13.3. Termination for Cause. A Party may terminate this Agreement for cause: (i) upon 30 days written notice to the other Party of a material breach if such breach remains uncured at the expiration of such period, or (ii) if the other Party becomes the subject of a petition in bankruptcy or any other proceeding relating to insolvency, receivership, liquidation or assignment for the benefit of creditors.

13.4. Refund or Payment upon Termination. Upon any termination for cause by You, We shall refund You any prepaid fees covering the remainder of the term of all subscriptions after the effective date of termination. Upon any termination for cause by Us, You shall pay any unpaid fees covering the remainder of the term of all Order Forms after the effective date of termination. In no event shall any termination relieve You of the obligation to pay any fees payable to Us for the period prior to the effective date of termination.

13.5. Return of Your Data. Upon request by You made within 30 days after the effective date of termination of a Purchased Services subscription, We will make available to You for download a file of Your Data in comma separated value (.csv) format along with attachments in their native format. After such 30-day period, We shall have no obligation to maintain or provide any of Your Data.

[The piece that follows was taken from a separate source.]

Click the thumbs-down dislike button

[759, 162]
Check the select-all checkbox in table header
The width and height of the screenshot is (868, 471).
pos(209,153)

13.6. Surviving Provisions. Section 6 (Fees and Payment for Purchased Services), 7 (Proprietary Rights), 8 (Confidentiality), 9.3 (Disclaimer), 10 (Indemnification), 11 (Limitation of Liability), 13.4 (Refund or Payment upon Termination), 13.5 (Return of Your Data), 14 (Who You Are Contracting With, Notices, Governing Law and Jurisdiction) and 15 (General Provisions) shall survive any termination or expiration of this Agreement.

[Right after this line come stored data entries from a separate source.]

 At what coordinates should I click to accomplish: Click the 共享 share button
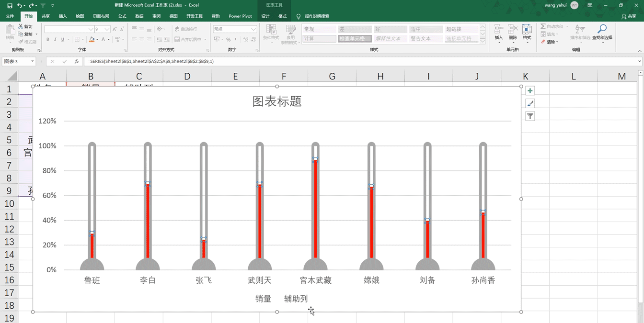click(629, 16)
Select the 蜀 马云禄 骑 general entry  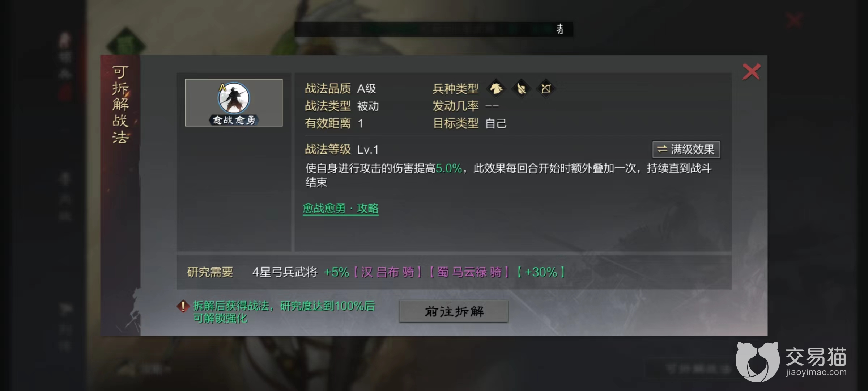[469, 272]
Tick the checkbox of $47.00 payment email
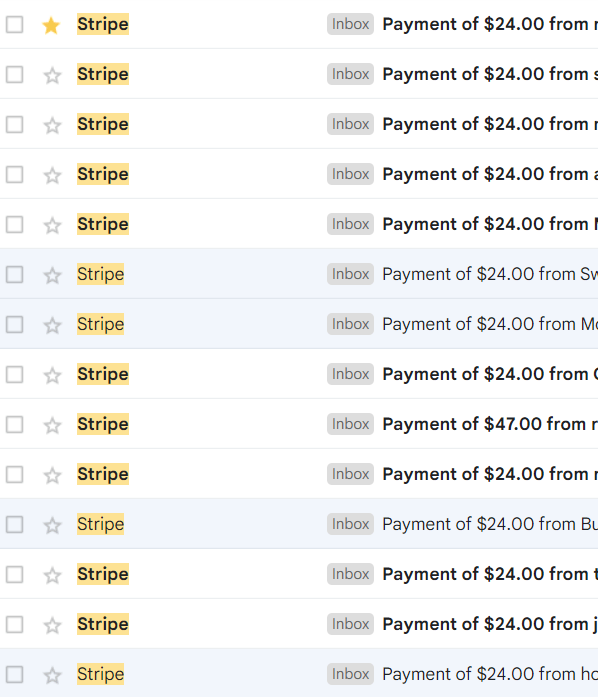Image resolution: width=598 pixels, height=697 pixels. (x=15, y=425)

14. WHO YOU ARE CONTRACTING WITH, NOTICES, GOVERNING LAW AND JURISDICTION

14.1. General. Who You are contracting with under this Agreement, who You should direct notices to under this Agreement, what law will apply in any lawsuit arising out of or in connection with this Agreement, and which courts can adjudicate any such lawsuit, depend on where You are domiciled.

14.2. Manner of Giving Notice. Except as otherwise specified in this Agreement, all notices, permissions and approvals hereunder shall be in writing and shall be deemed to have been given upon: (i) personal delivery, (ii) the second business day after mailing, (iii) the second business day after sending by confirmed facsimile, or (iv) the first business day after sending by email (provided email shall not be sufficient for notices of termination or an indemnifiable claim). Billing-related notices to You shall be addressed to the relevant billing contact designated by You. All other notices to You shall be addressed to the relevant Services system administrator designated by You.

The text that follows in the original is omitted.